### SOURCE TEXT
○ ○ ○ ○ ○ ○ ○
Then there is that lifelong question: Where am I at in life? Is this where I need to be right now? Are we doing the job we should be doing right now? Are we living where we should be right now? Are we pursuing the things we should be right now? If you have read my earlier blogs, you know that this is a perpetual issue for me and a constant thorn in my side. When I listen to the world news, my questions seem so petty and so unimportant. We live in such privilege, and I sometimes do not know how to work around it. It was brought to light, again, for me in a book I was reading called, ‘A Tree Grows in Brooklyn.’ The book was written quite some time ago and it walks the path of a young girl growing up in Brooklyn between 1900 and 1920. She is poor and her father is an alcoholic – albeit a gentle quiet one – but can’t hold a job and eventually dies due to his alcoholism. It talks about how people view her and how those with privilege treat those without. How teachers pick favourites based on clothing choices and cleanliness. It made me ponder how often do I look down on others – perhaps not on purpose or even realizing it. It was a reminder to be aware of how I come across to others.
○ ○ ○ ○ ○ ○ ○
### DATASET SECTION
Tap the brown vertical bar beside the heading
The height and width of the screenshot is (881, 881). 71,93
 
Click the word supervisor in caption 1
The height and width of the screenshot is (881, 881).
○ ○ ○ ○ ○ ○ ○
### TASK LIST
1. Please answer these questions about the blog passage on privilege and self-questioning:
(a) What book was the writer reading?
(b) Between which years does the girl in that book grow up in Brooklyn?
(c) On what basis do teachers pick favorites, according to the passage?
2. Carry the blog passage on privilege and self-questioning forward from its final sentence, keeping the same reflective first-person voice.

### ANSWERS BELOW
1.
(a) 'A Tree Grows in Brooklyn.'
(b) Between 1900 and 1920.
(c) Clothing choices and cleanliness.

2.
But – it doesn’t necessarily answer my questions nor help me propel myself to definitive solutions. So, maybe I need to just rest in this question, “Where am I at?” a little longer. I happen to live in Canada – a land where I am free to speak my thoughts, share my feelings, live my life. This is where I am. So, what do I do with that and how do I use that to shape my future?
Maybe the question, “where are we at” is a good one if it can make us stop and look around us and learn, grow, listen. I just can’t stay in that – I need to go out and see where we can go – what we can do – how we can help – how we can grow. I guess my prayer needs to be, “Speak, Lord. Your servant is listening.”
Where are you at? If you need a sounding board or looking for thoughts and ideas – I’d be happy to listen. Maybe together, we can find people and resources to help each other walk this amazing path we have been given.